La defensa de Michael Clark inició una nueva ofensiva judicial para conseguir su salida del Anexo Penitenciario Capitán Yáber. El abogado Bernardo Rosenberg presentó una acción constitucional de amparo ante la Corte de Apelaciones de Santiago contra la resolución del Cuarto Juzgado de Garantía que el pasado 18 de agosto decretó la prisión preventiva del ex presidente de Azul Azul.
El recurso apunta directamente contra la decisión de la jueza Paulina Moya y sostiene que la resolución que mantiene a Clark privado de libertad carece de la fundamentación necesaria. El tribunal estableció que su libertad constituiría un peligro para la seguridad de la sociedad y para el éxito de la investigación, mientras que no utilizó como fundamento autónomo un eventual peligro de fuga.
La defensa cuestiona especialmente que la peligrosidad para la sociedad se haya construido, a su juicio, a partir de la gravedad económica de los hechos investigados, la cantidad de delitos imputados y las eventuales penas. Los abogados sostienen que no se identificó un riesgo actual y concreto atribuible personalmente a Clark ni se explicó qué conducta podría desplegar actualmente si recuperara su libertad.
Uno de los antecedentes más delicados está relacionado con conversaciones recuperadas desde el teléfono del coimputado Hugo Baranda. Según recoge el propio recurso, la resolución estableció provisionalmente que Clark habría impartido instrucciones para borrar conversaciones de WhatsApp, tanto grupales como individuales, además de activar la función de mensajes temporales, elementos considerados para sostener un posible intento de eliminar evidencia.

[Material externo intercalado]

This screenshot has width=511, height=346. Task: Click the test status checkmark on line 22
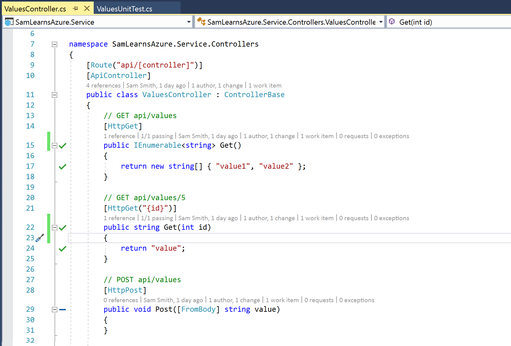(63, 228)
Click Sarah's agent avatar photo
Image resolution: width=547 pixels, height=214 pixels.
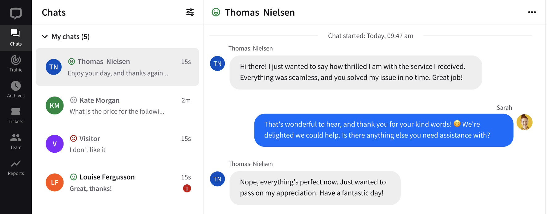pyautogui.click(x=524, y=122)
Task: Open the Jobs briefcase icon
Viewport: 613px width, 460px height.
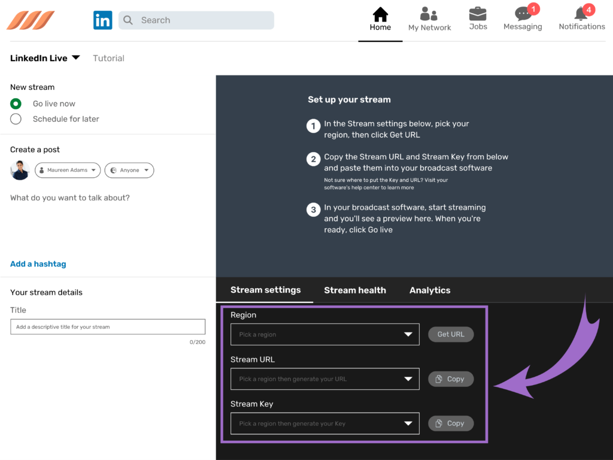Action: point(478,14)

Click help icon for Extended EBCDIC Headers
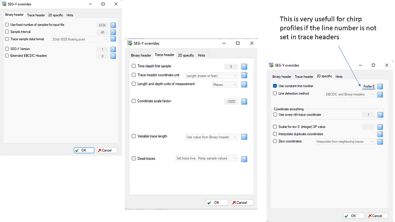click(x=113, y=56)
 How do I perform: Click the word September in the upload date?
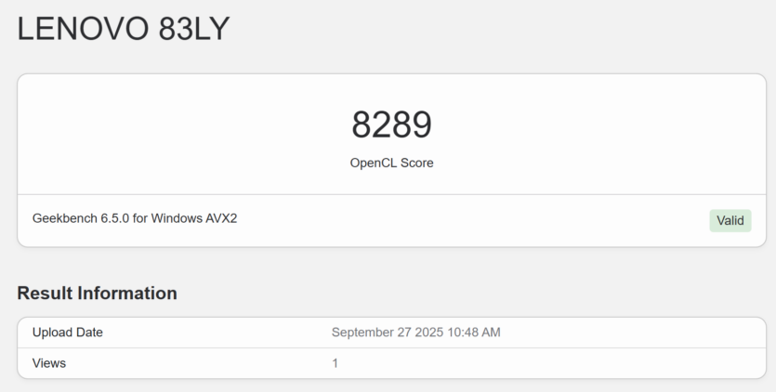coord(362,333)
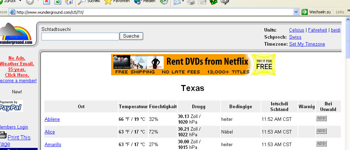Image resolution: width=350 pixels, height=150 pixels.
Task: Click the vertical scrollbar up arrow
Action: (x=348, y=19)
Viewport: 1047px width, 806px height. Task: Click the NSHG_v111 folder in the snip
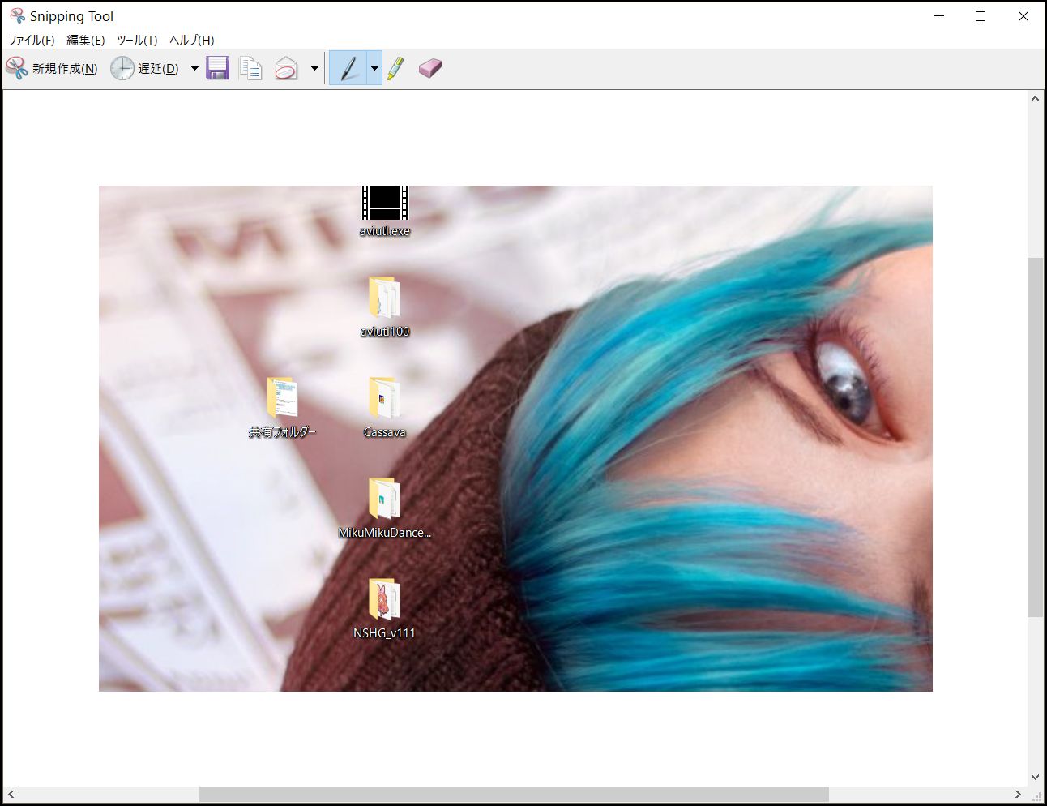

La defensa, sin embargo, busca derribar precisamente ese argumento. Sostiene que la activación de los mensajes temporales ocurrió antes del inicio de la investigación penal y cuestiona que no se haya determinado qué evidencia concreta permanece en riesgo. También acusa que no se individualizaron diligencias pendientes, elementos de prueba que Clark pudiera destruir ni personas específicas sobre las cuales pudiera ejercer algún tipo de influencia.
La ofensiva judicial tendrá además carácter urgente. Los abogados solicitaron que la acción sea agregada extraordinariamente a la tabla y resuelta con preferencia debido a que Clark permanece privado de libertad. Será ahora la Corte de Apelaciones de Santiago la que deberá resolver si mantiene la prisión preventiva del ex presidente de Azul Azul o acoge el amparo con el que su defensa busca sacarlo de Capitán Yáber.
Sin embargo esta ofensiva murió en menos de 24 horas. Las ministras de la Corte de Apelaciones Lidia Virginia Poza Matus y Claudia Elena Parra Villalobos rechazaron de inmediato el recurso argumentando que "los antecedentes expuestos en el recurso no constituyen una denuncia de hechos que deban ser conocidos en esta clase de acciones, máxime sí, de lo expuesto, se advierte que los mismos se encuentran sometidos al imperio del derecho, bajo la tutela juridiccional del 4º Juzgado de Garantía de Santiago, por lo cual, la acción deducida no puede ser acogida a tramitación". Por los mismo "se declara inadminisible".